作者: 发布时间:2025-12-04动态浏览次数:10

近期,我院本科生林子轩(第一作者),教师范伟(通讯作者)等的研究成果Robust Probabilistic Sparse Identification of nonlinear dynamics for industrial anomaly detection在《Journal of the Taiwan Institute of Chemical Engineers》(IF=6.3)上发表


论文简介如下:

  

Industrial processes often exhibit nonlinear and time-varying behaviors, which makes reliable monitoring essential for safety and efficiency.
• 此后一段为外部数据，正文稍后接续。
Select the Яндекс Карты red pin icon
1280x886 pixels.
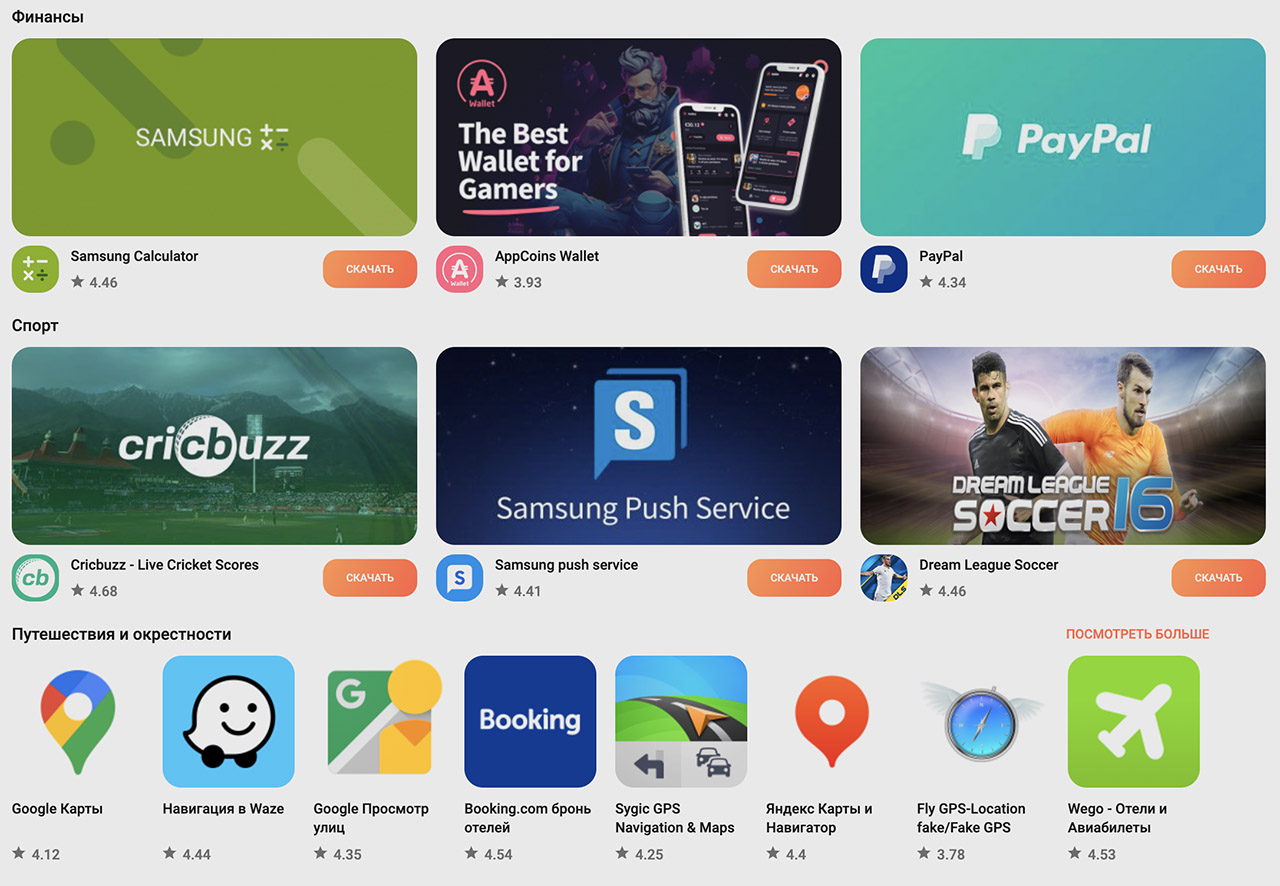[832, 722]
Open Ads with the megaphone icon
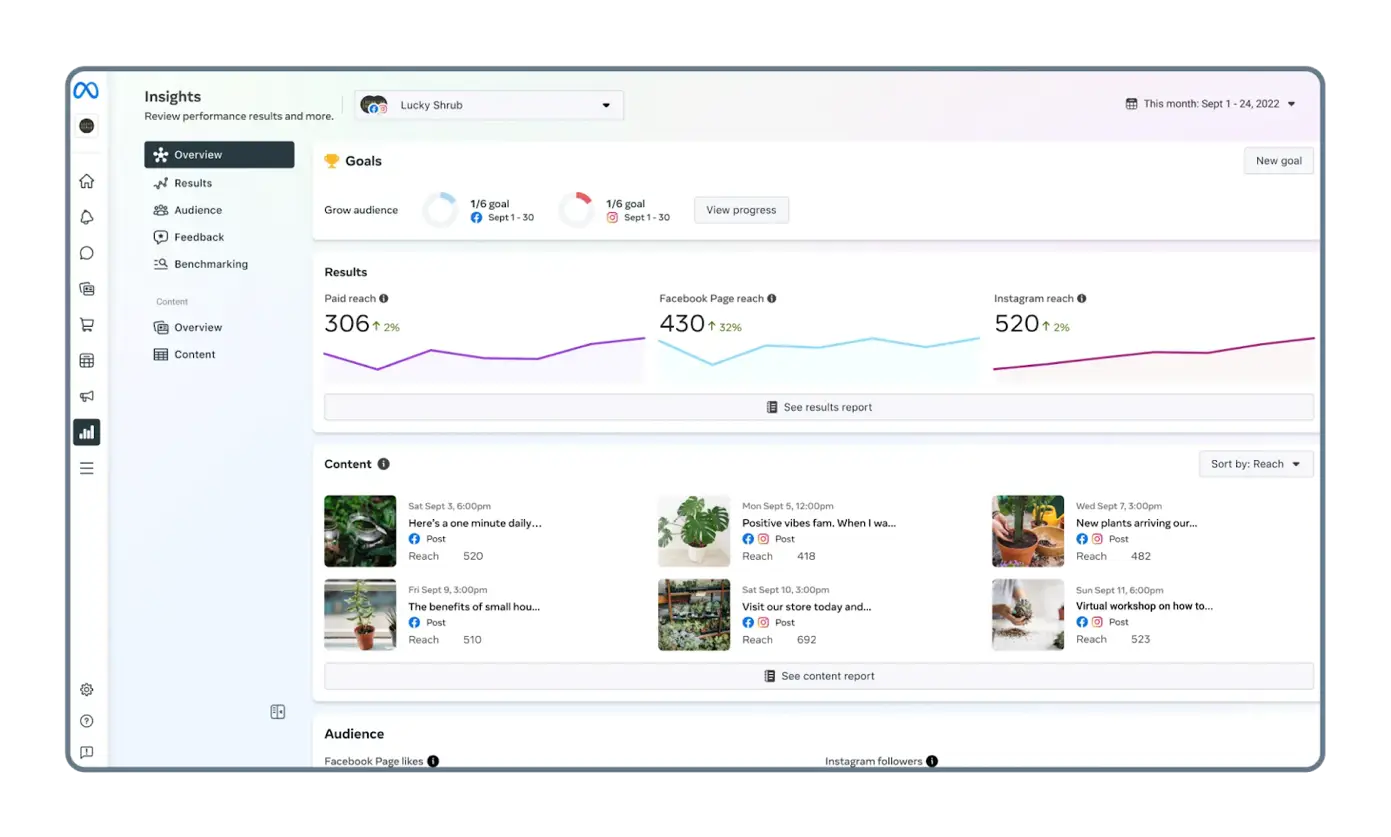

Traditional statistical methods rely on Gaussian noise and stationary assumptions, leading to poor robustness under disturbances and outliers.To address this issue, a Robust Probabilistic Sparse Identification of Nonlinear Dynamics (RPSINDy) is proposed in this work. It combines sparse regression with probabilistic state-space modeling, introduces a Gaussian–Student’s t mixture distribution to capture heavy-tailed noise, and employs EM with particle filtering for parameter estimation and inference. Three monitoring indices are designed to evaluate abnormal operating conditions and dynamic deviations.Case studies on a three-phase flow facility and a marine diesel engine show that RPSINDy achieves earlier and more accurate fault detection than traditional methods. The results highlight its practicality as a robust and interpretable tool for monitoring complex industrial systems.